After dinner, Tom assembled clothes, food, the equipment he had bought that afternoon. He checked his list again, aware that he was not entirely sober. He had begun drinking as soon as he had got home, and had kept it up more or less all evening.
He added a tube of Beroccas to his overnight bag.
It was his habit to try for private truthfulness. He paused in his preparations to acknowledge that what disturbed him most—more than his sense that Posner had anticipated the entire episode, more than his flustered, schoolboyish retreat— was the flicker of acquiescence Posner had drawn from him.
A
CHAMPAGNE-BRIGHT
afternoon in winter; the blank interval that July during which Tom had sworn off Nelly.
In a paddock by the river, where a post measured floods in imperial feet, he unclipped the dog’s lead. A giant metal man stood sentry over the place, one of a series of pylons striding beside the freeway. But there were also eucalypts and wattles deep in waving grasses, or leaning over the water. To leave the bike path for the leafy corridor that dipped into the paddock was like returning to a scene almost forgotten.

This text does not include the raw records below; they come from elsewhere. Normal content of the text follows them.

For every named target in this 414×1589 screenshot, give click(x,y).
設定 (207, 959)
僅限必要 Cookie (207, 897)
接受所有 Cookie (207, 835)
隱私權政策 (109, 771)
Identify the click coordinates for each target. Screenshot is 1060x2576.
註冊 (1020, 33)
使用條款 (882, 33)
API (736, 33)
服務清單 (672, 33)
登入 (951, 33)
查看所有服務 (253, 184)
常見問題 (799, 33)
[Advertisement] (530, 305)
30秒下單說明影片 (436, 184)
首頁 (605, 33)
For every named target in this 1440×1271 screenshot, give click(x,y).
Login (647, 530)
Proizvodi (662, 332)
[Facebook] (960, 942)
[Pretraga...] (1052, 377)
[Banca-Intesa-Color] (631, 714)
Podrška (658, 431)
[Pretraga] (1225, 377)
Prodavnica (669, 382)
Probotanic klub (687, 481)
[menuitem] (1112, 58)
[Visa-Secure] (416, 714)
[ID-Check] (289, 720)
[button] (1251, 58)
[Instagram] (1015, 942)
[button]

The dog vanished over a bank; reappeared eventually with damp paws. He never went out of his depth, but stood in the sluggish current even in the coldest weather, attentive to ducks. Sometimes a dog on the far side of the river made him bark.
Time passed. Shadows stretched over the beaten tin surface of the water. The sun was easing itself earthwards with the caution of an old, exhausted animal. In the yawning sky, which was still full of light, a dark path opened and lengthened. It was the city’s daily visitation from horror. The bats streamed up from the botanic gardens, following the river’s chill road to the orchards waiting in the east.
Tom walked back into the baroque ruins of a sunset, rose and gold curds whipped up in a Roman dream. It was a city that put on wonderful skies. He thought of a cloudscape in one of Nelly’s pictures: oyster-grey puffs blown over a yellow bed.
Up above, what wind-walks! what lovely behaviour / Of silk-sack
clouds!
Then he remembered believing, as a very young child, that the sun and the clouds followed wherever he walked.